Once your project data and dictionary files match the structure of the examples and are saved in the data folder, follow along with the changes in the code chunks in 01_producer-report.qmd. Code you will need to change are marked with the text “EDIT:”. Find all edit markers in the RStudio project with Ctrl + Shift + F to open the Find in Files wizard.
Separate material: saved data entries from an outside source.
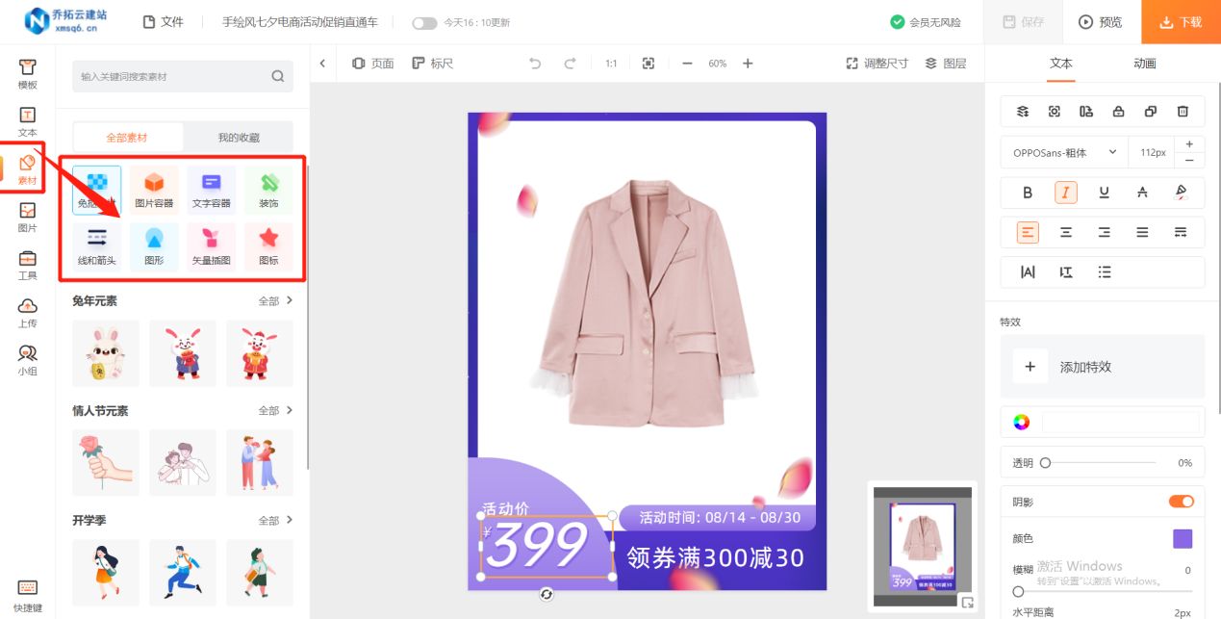The height and width of the screenshot is (619, 1221).
Task: Toggle bold formatting on the text
Action: 1027,193
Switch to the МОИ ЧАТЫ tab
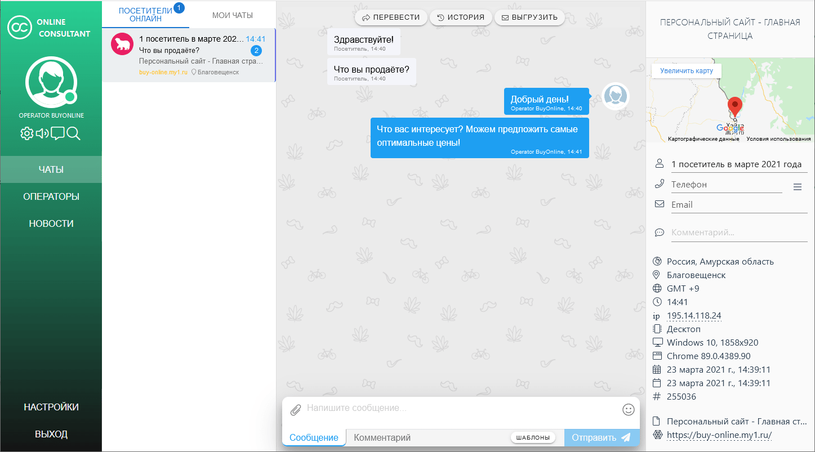Viewport: 815px width, 452px height. tap(232, 15)
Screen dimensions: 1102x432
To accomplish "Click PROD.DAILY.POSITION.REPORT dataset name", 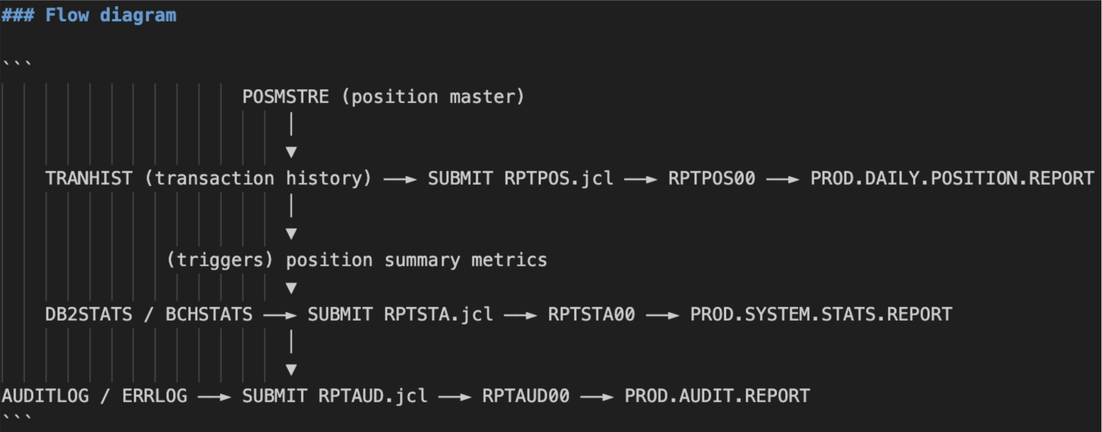I will [952, 178].
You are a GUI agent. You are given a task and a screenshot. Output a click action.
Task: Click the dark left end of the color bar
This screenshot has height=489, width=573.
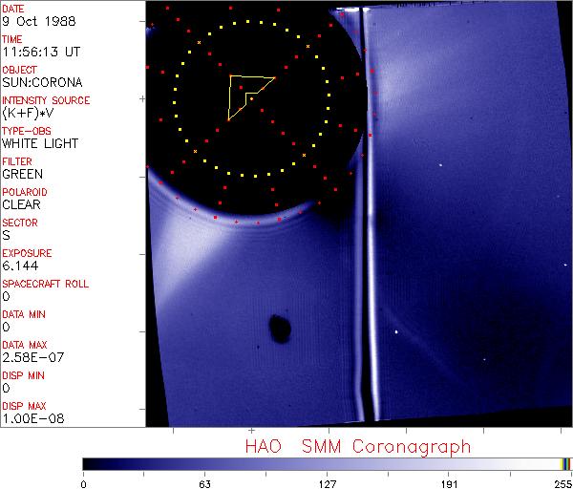point(91,463)
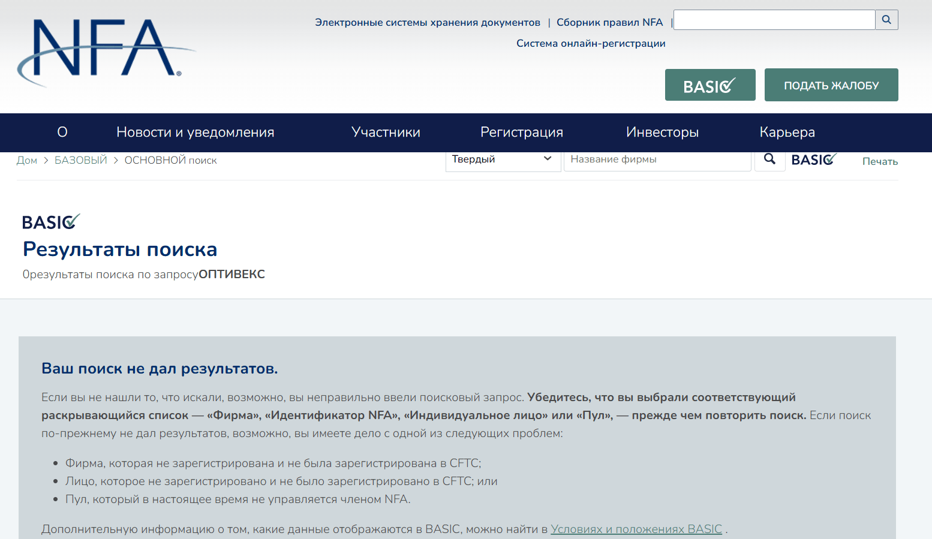Click the magnifier icon in top search bar
Screen dimensions: 932x539
pyautogui.click(x=886, y=20)
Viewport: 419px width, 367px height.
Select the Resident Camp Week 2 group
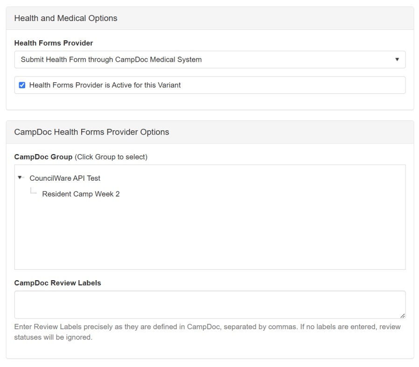[x=81, y=194]
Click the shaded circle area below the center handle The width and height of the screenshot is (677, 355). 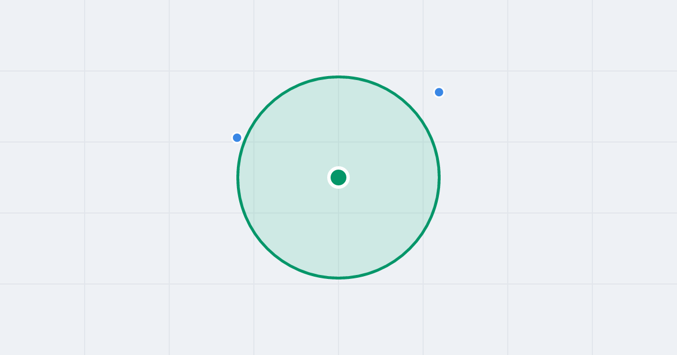coord(339,231)
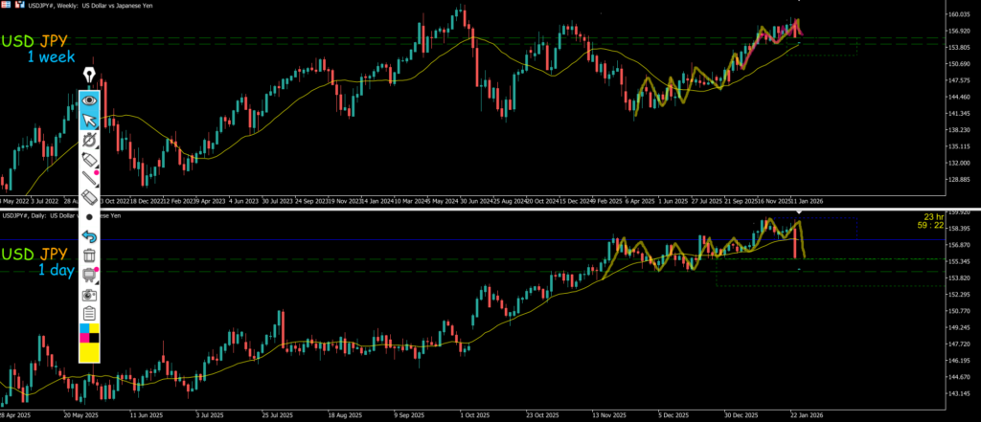Click the blue horizontal line on the daily chart
Screen dimensions: 981x422
point(383,239)
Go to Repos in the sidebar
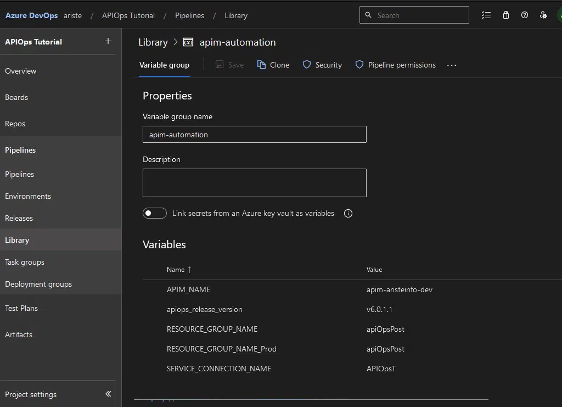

Below changes are for demonstration purposes only, the actual changes should be based on your data and dictionary.

load-data chunk

Replace washi-data.csv with the name of your data file (my-data.csv).

Example changed chunk
# EDIT: Add your cleaned lab data to the data folder, using 'washi-data.csv' as
# a template.

# Load lab results
data <- read.csv(
  here::here("data/my-data.csv"),
  check.names = FALSE,
  encoding = "UTF-8",
  strip.white = TRUE
)

load-dictionary chunk

Change data-dictionary.csv to the name of your dictionary file (my-dictionary.csv). If using subscripts, superscripts, or special characters, make sure your csv is saved with UTF-8 encoding (see Dictionary template for how to do this).

Example changed chunk
# EDIT: Add your data dictionary to the data folder, using 'data-dictionary.csv'
# as a template.

# Load data dictionary
dictionary <- read.csv(
  here::here("data/my-dictionary.csv"),
  check.names = FALSE,
  # Set encoding for using subscripts, superscripts, special characters
  encoding = "UTF-8",
  strip.white = TRUE
)

tidy-long chunk

As of {soils} version 1.0.1, measurement columns are automatically detected, converted to numeric, and pivoted to a tidy long format. All measurement columns must be numeric. Non-numeric values (e.g., ND, <1, NA, blanks, or other characters) are coerced to NA and may be omitted from summaries, tables, and plots. If you have additional metadata columns that should not be converted or pivoted, add them to the metadata_cols vector.

Example changed chunk
# OPTIONAL EDIT: Add any extra metadata columns in `data` that should not be
# treated as measurements.
metadata_cols <- c(
  "year",
  "sample_id",
  "farm_name",
  "producer_id",
  "field_id",
  "county",
  "crop",
  "longitude",
  "latitude",
  "texture"
)

# Identify measurement columns
measurement_cols <- data |>
  dplyr::select(-dplyr::any_of(metadata_cols)) |>
  colnames()

# Coerce measurement columns to numeric; warns if values are converted to NA
data <- soils::coerce_to_numeric(data, measurement_cols)

# Tidy data into long format and join with data dictionary
results_long <- data |>
  tidyr::pivot_longer(
    cols = dplyr::all_of(measurement_cols),
    names_to = "measurement"
  ) |>
  ...

See the troubleshooting article for more help on debugging errors.